そして、「都鳥」は俳句において冬の季語でもあり、多くの作品に詠み込まれてきました。
このページには、「都鳥」が詠まれた俳句を多く集めました。いかにも冬といった雰囲気に満ちた作品ばかりですので、どうかじっくりと鑑賞してみて下さい。
目次
- 1 都鳥の俳句 30選
- 1.1 大川に ゆかりはひとり 都鳥
- 1.2 くろがねの 橋も幾重や 都鳥
- 1.3 時化来るや 内濠を打つ 都鳥
- 1.4 秋水に 浮べる紙の 都鳥
- 1.5 煤けたる 都鳥とぶ 隅田川
- 1.6 大正で 変りたる世や 都鳥
- 1.7 何もかも 曇つてしまひ 都鳥
- 1.8 橋越へて 水もしたたる 都鳥
- 1.9 富士見ゆる 日和となりぬ 都鳥
- 1.10 都鳥 空は昔の 隅田川
- 1.11 都鳥 高しや朝の 日に向くは
- 1.12 都鳥 飛び交ふ 猫間障子かな
- 1.13 都鳥 とらへし波に 浮びけり
- 1.14 都鳥 とんで一字を 画きけり
- 1.15 都鳥 汝も赤きもの 欲るや
- 1.16 都鳥 二三羽とべる 焚火かな
- 1.17 都鳥 群れ何ごとも 無きごとく
- 1.18 都鳥より白きもの なにもなし
- 1.19 物干に 女出て来て 都鳥
- 1.20 雪の日の 隅田は青し 都鳥
都鳥の俳句 30選
冬の季語である「都鳥」が詠み込まれた俳句を集め、句の文字の五十音順に並べました。
どうぞ、ごゆっくりとご鑑賞ください。
大川に ゆかりはひとり 都鳥
【作者】中村汀女(なかむら ていじょ)
くろがねの 橋も幾重や 都鳥
【作者】石塚友二(いしづか ともじ)
【補足】「くろがね」とは、金属の鉄(てつ)を意味する言葉です。
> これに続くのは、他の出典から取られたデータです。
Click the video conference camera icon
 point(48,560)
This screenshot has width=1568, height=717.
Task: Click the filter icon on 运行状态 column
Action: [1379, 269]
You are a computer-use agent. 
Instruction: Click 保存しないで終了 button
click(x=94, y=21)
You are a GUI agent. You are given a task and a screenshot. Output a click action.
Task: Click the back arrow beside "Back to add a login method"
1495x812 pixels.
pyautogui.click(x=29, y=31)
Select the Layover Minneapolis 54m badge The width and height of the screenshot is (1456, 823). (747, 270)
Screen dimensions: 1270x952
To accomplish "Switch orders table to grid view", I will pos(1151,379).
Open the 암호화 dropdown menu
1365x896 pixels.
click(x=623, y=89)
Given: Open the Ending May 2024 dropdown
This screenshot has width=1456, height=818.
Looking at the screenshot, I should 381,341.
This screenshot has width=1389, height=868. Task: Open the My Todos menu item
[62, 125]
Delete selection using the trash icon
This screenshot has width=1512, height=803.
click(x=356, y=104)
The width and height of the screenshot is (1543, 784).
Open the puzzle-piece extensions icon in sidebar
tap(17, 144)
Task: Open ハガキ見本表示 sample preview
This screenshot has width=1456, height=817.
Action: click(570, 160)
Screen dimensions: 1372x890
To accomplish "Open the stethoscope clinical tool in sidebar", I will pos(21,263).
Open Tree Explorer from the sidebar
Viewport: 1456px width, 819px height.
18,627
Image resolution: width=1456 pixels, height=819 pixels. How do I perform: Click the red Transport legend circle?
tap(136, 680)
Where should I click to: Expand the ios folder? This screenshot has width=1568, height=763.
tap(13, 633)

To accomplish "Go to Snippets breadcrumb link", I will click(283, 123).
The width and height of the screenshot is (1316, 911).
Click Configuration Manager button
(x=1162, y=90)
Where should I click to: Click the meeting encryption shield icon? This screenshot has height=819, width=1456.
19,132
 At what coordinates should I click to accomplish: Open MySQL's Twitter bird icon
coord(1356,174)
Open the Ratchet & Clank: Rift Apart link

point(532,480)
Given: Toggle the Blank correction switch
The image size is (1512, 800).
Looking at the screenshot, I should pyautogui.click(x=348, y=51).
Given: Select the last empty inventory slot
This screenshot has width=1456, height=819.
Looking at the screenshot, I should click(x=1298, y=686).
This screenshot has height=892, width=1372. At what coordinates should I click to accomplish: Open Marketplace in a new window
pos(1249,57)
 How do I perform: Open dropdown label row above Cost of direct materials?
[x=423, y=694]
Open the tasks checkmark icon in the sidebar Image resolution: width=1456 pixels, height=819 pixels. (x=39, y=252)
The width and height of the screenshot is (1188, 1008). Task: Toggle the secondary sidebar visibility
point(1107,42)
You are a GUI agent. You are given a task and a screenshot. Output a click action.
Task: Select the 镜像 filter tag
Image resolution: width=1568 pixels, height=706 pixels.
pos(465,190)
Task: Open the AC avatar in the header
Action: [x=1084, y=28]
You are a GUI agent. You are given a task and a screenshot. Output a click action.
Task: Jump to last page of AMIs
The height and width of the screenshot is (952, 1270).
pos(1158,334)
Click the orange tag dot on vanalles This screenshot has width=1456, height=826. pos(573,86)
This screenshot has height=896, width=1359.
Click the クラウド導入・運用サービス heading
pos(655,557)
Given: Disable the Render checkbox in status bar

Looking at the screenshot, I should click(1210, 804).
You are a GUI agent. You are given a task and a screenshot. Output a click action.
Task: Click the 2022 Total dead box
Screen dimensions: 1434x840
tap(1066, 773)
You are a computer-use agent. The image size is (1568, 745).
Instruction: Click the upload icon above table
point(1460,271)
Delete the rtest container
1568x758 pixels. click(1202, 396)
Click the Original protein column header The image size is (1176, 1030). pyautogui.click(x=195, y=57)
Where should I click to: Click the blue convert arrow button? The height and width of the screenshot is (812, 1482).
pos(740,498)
「幾重」の読み方は「いくえ」です。
時化来るや 内濠を打つ 都鳥
【作者】内田百間(うちだ ひゃっけん)
【補足】時化(しけ)とは、海が荒れることをいいます。「内濠」の読み方は「うちぼり」です。
秋水に 浮べる紙の 都鳥
【作者】阿部みどり女(あべ みどりじょ)
【補足】秋水(しゅうすい)とは、秋の頃の清らかに澄んだ水のことをいいます。また、、くもりがなく清らかなものを比喩的に表現するときに用いられる言葉です。
煤けたる 都鳥とぶ 隅田川
【作者】高浜虚子(たかはま きょし)
【補足】「煤けたる」の読み方は「すすけたる」です。
大正で 変りたる世や 都鳥
【作者】京極杞陽(きょうごく きよう)
何もかも 曇つてしまひ 都鳥
【作者】久保田万太郎(くぼた まんたろう)
橋越へて 水もしたたる 都鳥
【作者】高澤良一(たかざわ よしかず)
富士見ゆる 日和となりぬ 都鳥
【作者】皆川盤水(みながわ ばんすい)
【補足】日和(ひより)とは、空模様や天気のことです。
都鳥 空は昔の 隅田川
【作者】福田蓼汀(ふくだ りょうてい)
都鳥 高しや朝の 日に向くは
【作者】岸 風三楼(きし ふうさんろう)
都鳥 飛び交ふ 猫間障子かな
【作者】京極杞陽
【補足】「飛び交ふ」の読み方は「とびかう」です。猫間障子(ねこましょうじ)とは、障子の一部に小さな障子がはめ込まれていて、そこが動くようになっているものです。
都鳥 とらへし波に 浮びけり
【作者】中村汀女
都鳥 とんで一字を 画きけり
【作者】高浜虚子
【補足】「画きけり」の読み方は「えがきけり」です。
都鳥 汝も赤きもの 欲るや
【作者】山口青邨(やまぐち せいそん)
【補足】「汝」の読み方は「なんじ」です。欲る(ほる)とは、ほしいと思う、願い望むことを意味します。
都鳥 二三羽とべる 焚火かな
【作者】清原枴童(きよはら かいどう)
【補足】「焚火」の読み方は「たきび」です。
都鳥 群れ何ごとも 無きごとく
【作者】京極杞陽
都鳥より白きもの なにもなし
【作者】山口青邨
物干に 女出て来て 都鳥
【作者】松本たかし(まつもと たかし)
雪の日の 隅田は青し 都鳥
【作者】正岡子規(まさおか しき)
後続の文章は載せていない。